RECORD LIST
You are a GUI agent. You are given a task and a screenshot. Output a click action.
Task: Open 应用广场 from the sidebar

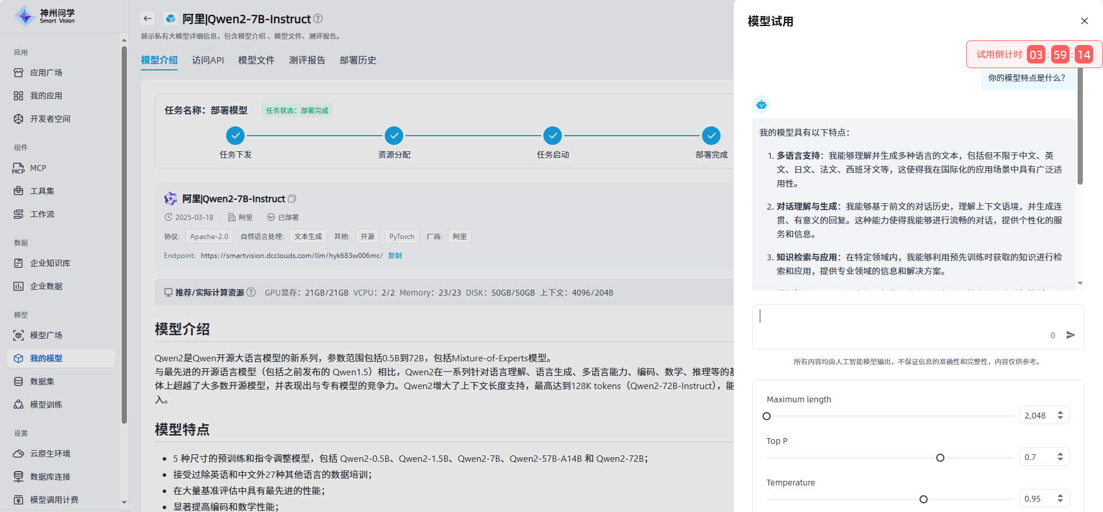(x=46, y=73)

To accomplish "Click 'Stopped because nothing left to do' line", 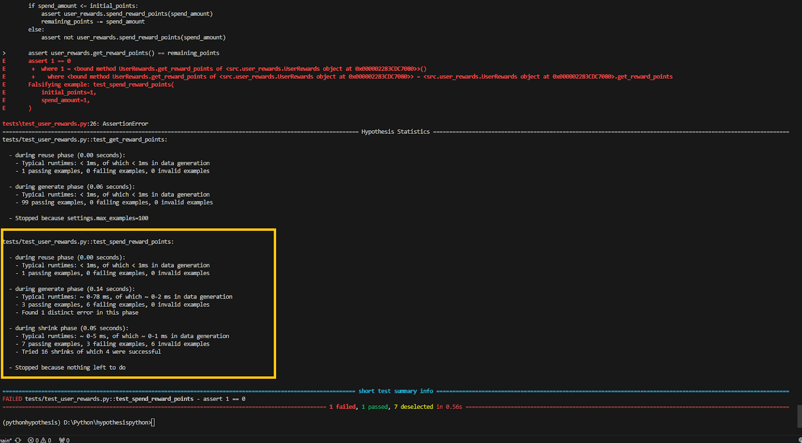I will click(70, 367).
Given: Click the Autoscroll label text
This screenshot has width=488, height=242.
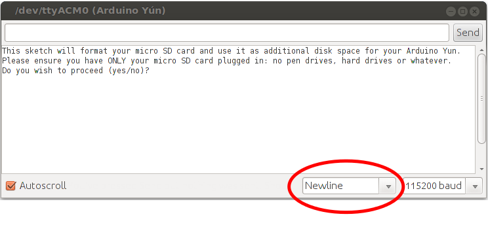Looking at the screenshot, I should pos(43,186).
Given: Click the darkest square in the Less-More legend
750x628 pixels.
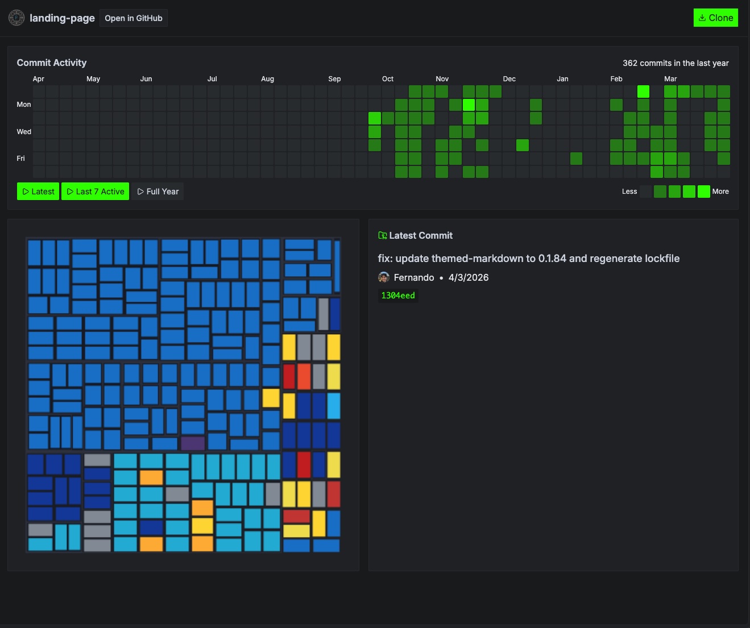Looking at the screenshot, I should pyautogui.click(x=646, y=192).
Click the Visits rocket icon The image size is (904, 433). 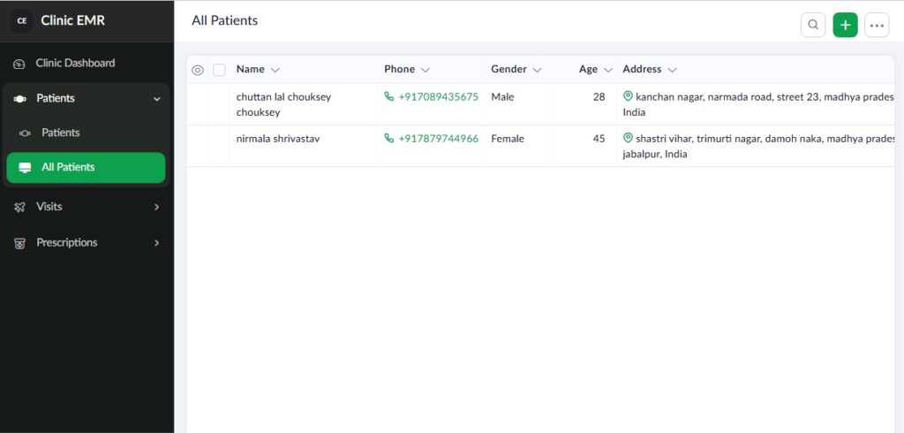(19, 207)
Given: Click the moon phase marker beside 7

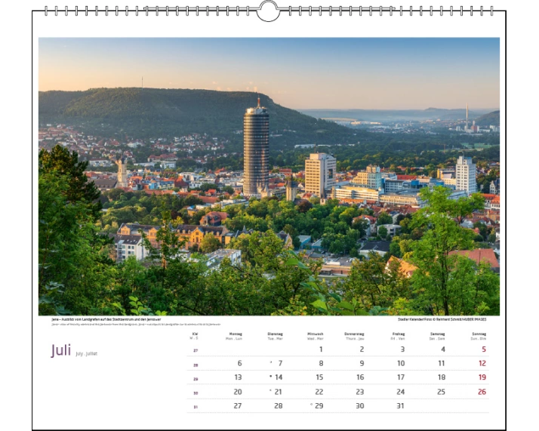Looking at the screenshot, I should (x=271, y=362).
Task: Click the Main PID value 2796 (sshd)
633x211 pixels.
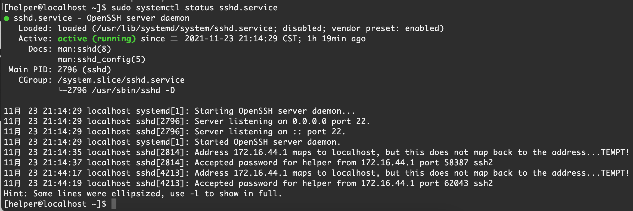Action: (84, 70)
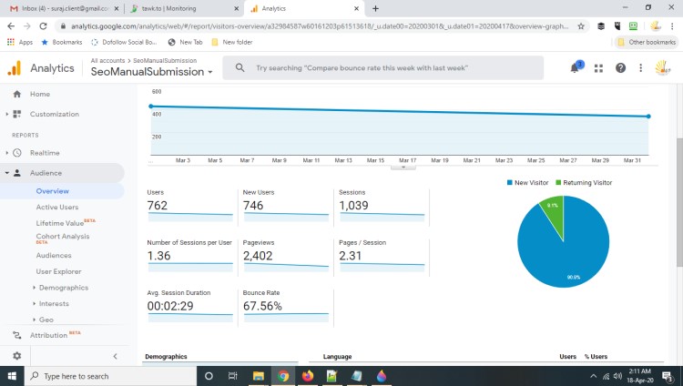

WHAT IS EXPECTED
Retype the lines word for word, starting at the line that contains "Given: Click the Autoscroll label text" and ending at the line that contains "should pyautogui.click(x=646, y=192).", with both of those lines included. Leave the pictures out of your answer.

SOLUTION TO THIS TASK
Given: Click the Autoscroll label text
This screenshot has width=488, height=242.
Looking at the screenshot, I should pos(43,186).
Given: Click the darkest square in the Less-More legend
750x628 pixels.
Looking at the screenshot, I should pyautogui.click(x=646, y=192).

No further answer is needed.